Last month, after reading this comment by Karen Maezen Miller, I flirted with the idea that it doesn’t matter who is interesting, since everyone is mostly just talking about themselves.

Once you realize that everyone is simply talking to themselves about themselves you can learn a lot about yourself and nothing about anyone else.

In the past few weeks, I’ve been trying to reach a compromise between my interest in others and fixating on my own needs.  I started to filter my online experience. I downloaded “Social Fixer” to hide content on Facebook. I discovered that by filtering the terms “http” and “RT” in Tweetdeck, I could eliminate excessive links and retweets.

I feel bad hiding content from my friends, but I’m accepting the fact that my relationship with you cannot be based solely on your social media output.   Just because you are a dear friend doesn’t mean I am required to listen your sales pitch about baby strollers.  We can develop our friendship offline.   In real life, I go to the movies with my friends.  I don’t sit around listening to their work-related pitches.
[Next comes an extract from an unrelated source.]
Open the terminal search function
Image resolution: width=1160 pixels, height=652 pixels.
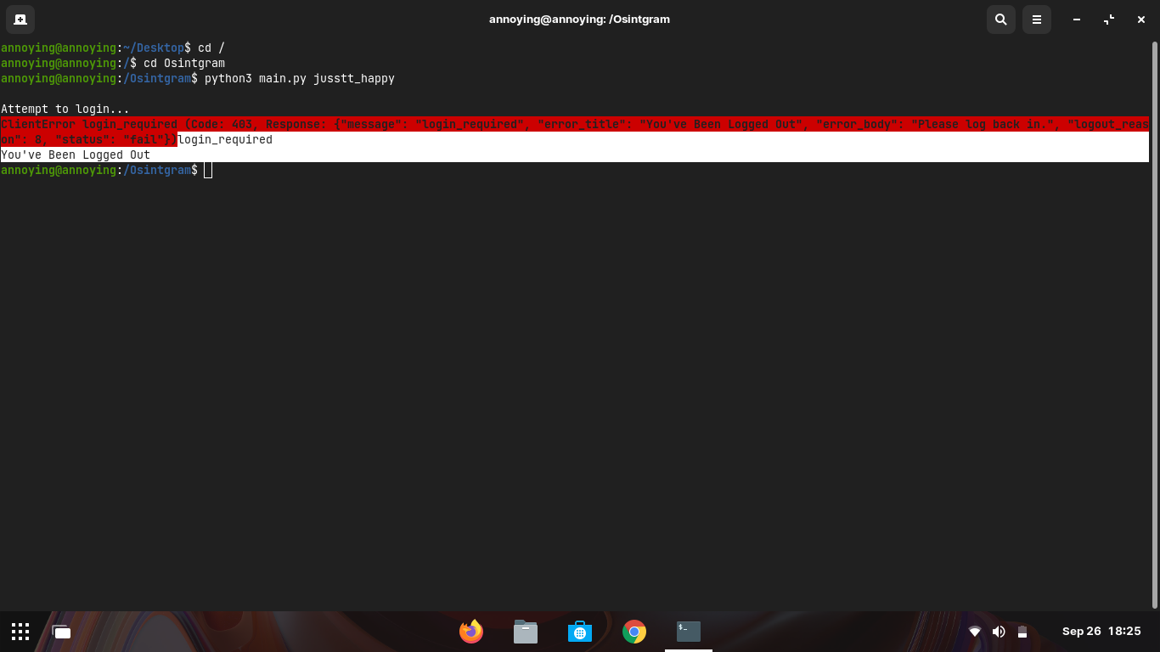[1000, 19]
This was my last status update on Facebook —

I authentically believe that everyone is interesting. And I love to hear about your passions. But at some point in your life you have to stand up and ask yourself, “Forget the others. What is truly interesting to me?”

Response by V-Grrrl:

“I don’t think everyone is interesting.  That said, you don’t have to be “interesting” (to me) to have value and worth.”

The idea that everyone is interesting is ingrained into my psyche. To speak the words “not everyone is interesting” sounds like heresy, like the Pope refuting the Virgin Birth.  We are all human beings.   We HAVE TO BE INTERESTING.
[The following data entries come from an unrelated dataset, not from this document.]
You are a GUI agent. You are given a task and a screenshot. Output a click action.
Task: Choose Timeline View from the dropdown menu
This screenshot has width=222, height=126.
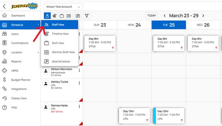click(60, 34)
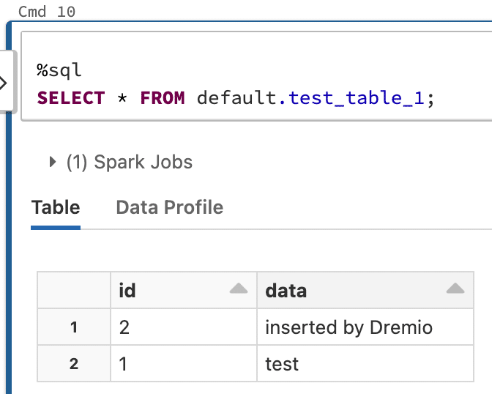The width and height of the screenshot is (492, 394).
Task: Click the %sql magic command line
Action: click(59, 70)
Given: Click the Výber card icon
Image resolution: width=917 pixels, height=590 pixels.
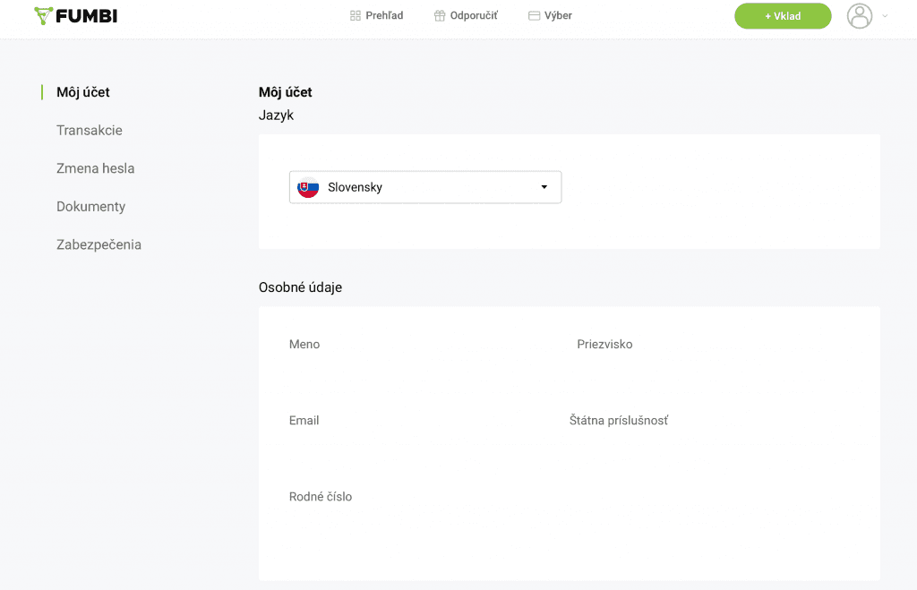Looking at the screenshot, I should click(x=535, y=15).
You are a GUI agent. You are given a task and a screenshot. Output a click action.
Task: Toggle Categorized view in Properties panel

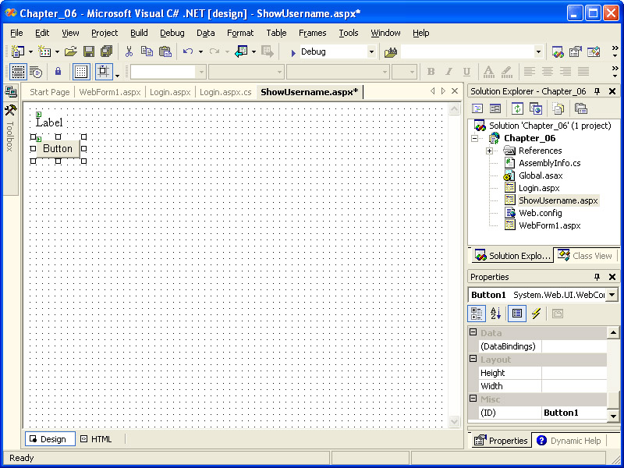tap(476, 314)
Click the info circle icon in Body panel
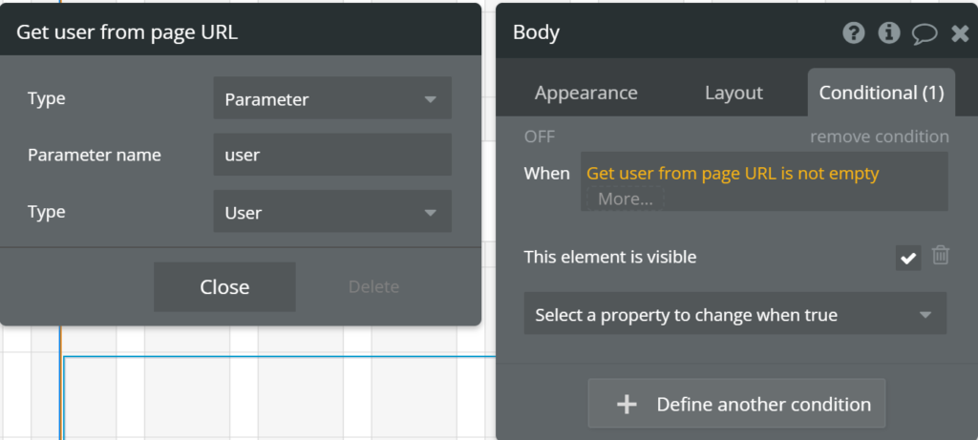978x440 pixels. coord(889,32)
Yes, more and more I understand that there are only so many hours in a day.   And time is passing.   We all have needs that must be met.   And our different needs require us to focus on differently.


artwork by Erica Glasier

Some of us struggle to make ends meet. Others seek love. A financially secure SAHM might be seeking self-actualization through a career in art.  A divorced woman might be battling depression.  Our interests change depending on the current chapter of our lives.  This doesn’t refute the idea that everyone is interesting.  If you sat down with a stranger and learned his “story,” I guarantee that you would eventually find him interesting.  Most of us just don’t have the time, or are too focused on our own needs.

So what do you do as a content provider, knowing that there are millions of readers out there, each with a different agenda?  How do you make yourself interesting to others online? How do you become “influential?”  Isn’t that what so many of you crave online? (self-esteem issues.  see above)

I sat in McDonald’s this morning with my free cup of coffee for National Coffee Day, and came up with — The Five Ways To Make Yourself Interesting Online. Ha Ha. I’m going to use that crass, attention-grabbing statement as this post’s title, just to prove my point.

And I’m writing this somewhat seriously.

The Five Ways To Make Yourself Interesting Online.

1) Say something interesting.

Content is King. Write Well. Blah Blah Blah.   My blog crushes are almost ALWAYS solely based on an individual’s writing or photography.

2) Do something interesting.

We like people who do interesting things. Sell a book. Finance a movie. Climb a mountain. Become a CEO.  Have twenty children.   Successful people and risk-takers are interesting. We even excuse your lack of talent if you grab life and live it well.

3) Have something interesting happen to you.

It is the oldest story in the book (hello, Joseph Campbell!). A Regular Joe is confronted by Fate, and is forced to become a hero. We instantly root for anyone who confronts death, health issues, or a tornado sending their home into the next township.  But beware — the mob turns on you if you remain a victim too long. We like our narratives with happy endings, and our heroes overcoming their tragedies, turning them into successes.

4) Look interesting.

I hate to bring this up, but there must be a psychological reason that 99.9% of all spokespeople, actors, and models are youthful and attractive-looking, from those sexist  American Apparel ads to the most angry feminist blog.   And now that Pinterest, Instagram, and Facebook have made the visual more important than writing, the Golden Age of text-based internet is over.  Pretty people get an advantage in the media world. For the rest of us, we need to show off our cool haircuts and tattoos.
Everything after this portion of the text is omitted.